Verge Genomics, a clinical-stage, tech-enabled biotechnology company pioneering the use of artificial intelligence and human data to transform drug discovery, announced that the first subject has been dosed in a Phase 1 clinical trial of VRG50635. VRG50635 is a small-molecule inhibitor of PIKfyve, a novel therapeutic target for amyotrophic lateral sclerosis (ALS) discovered by CONVERGE, Verge’s all-in-human, AI-powered platform.
Through the evaluation of more than 11.4 million data points from ALS patient tissue and genetics datasets, CONVERGE discovered loss of endolysosomal function as a new causative mechanism in ALS, and uncovered PIKfyve as a promising new therapeutic target. VRG50635 is a potent PIKfyve inhibitor that restores endolysosomal function in ALS patient neurons and has shown efficacy in multiple preclinical studies in ALS-relevant models of motor neuron degeneration. VRG50635 is the only PIKfyve inhibitor in clinical development that has been specifically optimized for treatment of central nervous system disorders like ALS, and has the potential for best-in-class characteristics.

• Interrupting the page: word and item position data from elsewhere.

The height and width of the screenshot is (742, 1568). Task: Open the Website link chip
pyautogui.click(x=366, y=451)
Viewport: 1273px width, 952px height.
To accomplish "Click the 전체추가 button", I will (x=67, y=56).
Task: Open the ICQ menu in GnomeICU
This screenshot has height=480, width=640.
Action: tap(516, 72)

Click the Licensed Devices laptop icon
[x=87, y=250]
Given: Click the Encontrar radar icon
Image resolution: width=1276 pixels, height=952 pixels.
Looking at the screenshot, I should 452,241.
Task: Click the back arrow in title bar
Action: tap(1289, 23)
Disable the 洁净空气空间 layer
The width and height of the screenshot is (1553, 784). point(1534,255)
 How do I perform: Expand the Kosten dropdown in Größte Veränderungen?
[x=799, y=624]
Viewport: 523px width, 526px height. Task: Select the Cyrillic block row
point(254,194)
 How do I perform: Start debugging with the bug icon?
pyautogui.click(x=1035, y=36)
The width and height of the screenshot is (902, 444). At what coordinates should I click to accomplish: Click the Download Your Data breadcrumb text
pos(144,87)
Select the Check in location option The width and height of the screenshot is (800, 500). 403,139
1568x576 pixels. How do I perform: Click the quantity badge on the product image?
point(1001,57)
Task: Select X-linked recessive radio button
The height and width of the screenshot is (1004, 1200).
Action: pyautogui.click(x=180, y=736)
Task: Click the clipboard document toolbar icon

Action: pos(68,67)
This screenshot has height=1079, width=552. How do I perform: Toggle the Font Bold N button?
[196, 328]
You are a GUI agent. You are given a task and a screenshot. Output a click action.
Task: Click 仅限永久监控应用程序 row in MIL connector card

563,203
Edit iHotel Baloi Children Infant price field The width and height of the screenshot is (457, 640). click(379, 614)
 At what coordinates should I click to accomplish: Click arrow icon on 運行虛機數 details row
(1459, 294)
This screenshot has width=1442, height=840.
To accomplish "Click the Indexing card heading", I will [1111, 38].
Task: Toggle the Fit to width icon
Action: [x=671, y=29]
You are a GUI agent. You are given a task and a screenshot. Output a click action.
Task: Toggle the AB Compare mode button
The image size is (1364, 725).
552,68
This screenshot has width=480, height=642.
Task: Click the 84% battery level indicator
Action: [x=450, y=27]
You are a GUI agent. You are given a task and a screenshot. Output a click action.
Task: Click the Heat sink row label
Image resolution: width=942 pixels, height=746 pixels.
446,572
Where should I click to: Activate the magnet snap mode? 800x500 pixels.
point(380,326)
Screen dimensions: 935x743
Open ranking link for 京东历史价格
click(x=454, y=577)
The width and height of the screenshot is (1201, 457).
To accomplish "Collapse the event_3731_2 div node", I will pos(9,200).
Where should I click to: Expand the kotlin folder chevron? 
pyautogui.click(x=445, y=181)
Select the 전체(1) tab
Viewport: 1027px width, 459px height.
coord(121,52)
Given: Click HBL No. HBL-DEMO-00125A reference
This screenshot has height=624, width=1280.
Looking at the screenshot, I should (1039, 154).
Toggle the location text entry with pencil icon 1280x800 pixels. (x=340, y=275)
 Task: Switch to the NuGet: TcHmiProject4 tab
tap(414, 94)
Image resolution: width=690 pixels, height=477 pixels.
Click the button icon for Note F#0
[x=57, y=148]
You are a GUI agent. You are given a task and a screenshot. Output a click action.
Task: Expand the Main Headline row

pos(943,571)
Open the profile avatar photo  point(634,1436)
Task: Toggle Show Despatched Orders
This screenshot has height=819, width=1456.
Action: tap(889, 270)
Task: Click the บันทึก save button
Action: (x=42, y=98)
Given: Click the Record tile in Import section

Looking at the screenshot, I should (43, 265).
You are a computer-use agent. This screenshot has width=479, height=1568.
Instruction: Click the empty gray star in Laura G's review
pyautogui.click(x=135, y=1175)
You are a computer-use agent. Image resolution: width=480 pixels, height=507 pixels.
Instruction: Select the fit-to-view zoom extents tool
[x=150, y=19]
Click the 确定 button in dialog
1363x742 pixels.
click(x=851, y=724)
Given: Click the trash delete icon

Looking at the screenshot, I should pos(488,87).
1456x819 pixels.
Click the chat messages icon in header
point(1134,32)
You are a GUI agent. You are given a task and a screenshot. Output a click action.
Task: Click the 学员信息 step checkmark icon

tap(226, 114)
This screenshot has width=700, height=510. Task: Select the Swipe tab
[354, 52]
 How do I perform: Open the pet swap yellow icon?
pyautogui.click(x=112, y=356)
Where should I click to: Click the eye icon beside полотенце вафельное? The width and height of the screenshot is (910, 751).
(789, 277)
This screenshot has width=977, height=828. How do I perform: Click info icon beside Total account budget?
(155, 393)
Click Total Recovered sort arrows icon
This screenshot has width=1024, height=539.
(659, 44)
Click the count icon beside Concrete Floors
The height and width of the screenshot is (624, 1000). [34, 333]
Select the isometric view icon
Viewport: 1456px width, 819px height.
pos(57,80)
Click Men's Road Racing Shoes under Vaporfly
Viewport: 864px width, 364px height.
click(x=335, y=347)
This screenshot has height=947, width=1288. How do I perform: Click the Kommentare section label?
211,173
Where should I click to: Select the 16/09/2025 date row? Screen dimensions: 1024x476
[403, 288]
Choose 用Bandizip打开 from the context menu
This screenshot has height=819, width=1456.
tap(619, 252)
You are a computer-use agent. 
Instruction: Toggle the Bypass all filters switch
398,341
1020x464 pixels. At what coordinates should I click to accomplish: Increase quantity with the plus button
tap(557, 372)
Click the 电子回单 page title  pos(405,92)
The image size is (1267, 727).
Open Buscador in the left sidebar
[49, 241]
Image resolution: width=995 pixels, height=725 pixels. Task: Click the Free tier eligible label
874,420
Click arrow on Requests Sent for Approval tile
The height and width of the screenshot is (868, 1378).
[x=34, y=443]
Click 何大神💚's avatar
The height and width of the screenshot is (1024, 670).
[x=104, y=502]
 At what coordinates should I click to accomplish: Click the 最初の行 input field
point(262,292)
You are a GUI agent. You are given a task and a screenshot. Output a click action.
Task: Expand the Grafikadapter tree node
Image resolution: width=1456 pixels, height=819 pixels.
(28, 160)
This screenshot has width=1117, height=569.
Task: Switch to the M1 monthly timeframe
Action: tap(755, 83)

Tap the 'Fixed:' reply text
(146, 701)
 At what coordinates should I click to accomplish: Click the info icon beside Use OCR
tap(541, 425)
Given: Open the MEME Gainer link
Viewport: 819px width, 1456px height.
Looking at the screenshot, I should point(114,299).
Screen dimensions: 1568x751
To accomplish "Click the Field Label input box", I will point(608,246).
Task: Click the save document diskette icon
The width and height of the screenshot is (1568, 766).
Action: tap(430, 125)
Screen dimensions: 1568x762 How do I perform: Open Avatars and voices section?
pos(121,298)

This first-in-human study is a randomized, double-blind, placebo-controlled, single- and multiple-ascending-dose design to evaluate the safety, tolerability, pharmacokinetics, and pharmacodynamics of VRG50635 in healthy volunteer subjects (Phase 1a) and a multiple-dose study in patients with ALS (Phase 1b).
About PIKfyve
Verge discovered the relevance of PIKfyve in ALS using its computational platform, CONVERGE, which incorporates large multi-omic data sets from patients with disease. PIKfyve is a kinase that is believed to regulate endolysosomal function within a variety of cells, including neurons. The endolysosomal pathway is a critical cellular process involved in protein homeostasis. Verge and other top research groups have shown that in ALS, this pathway is dysregulated, leading to neuronal death and disease progression. After the discovery of PIKfyve as a therapeutic target for ALS, Verge developed PIKfyve inhibitors that have been effective in reversing disease-relevant pathology in multiple preclinical models of ALS.
About amyotrophic lateral sclerosis (ALS)
ALS, also known as Lou Gehrig’s disease, is a progressive neurodegenerative disease that affects neuronal cells in the brain and spinal cord. ALS often strikes people between the ages of 40 and 70, and it is estimated that 100,000 people worldwide may have the disease at any given time. ALS is fatal, there is currently no cure, and available therapies have only modest benefits. The majority of patients succumb to the disease within 2 to 5 years after diagnosis.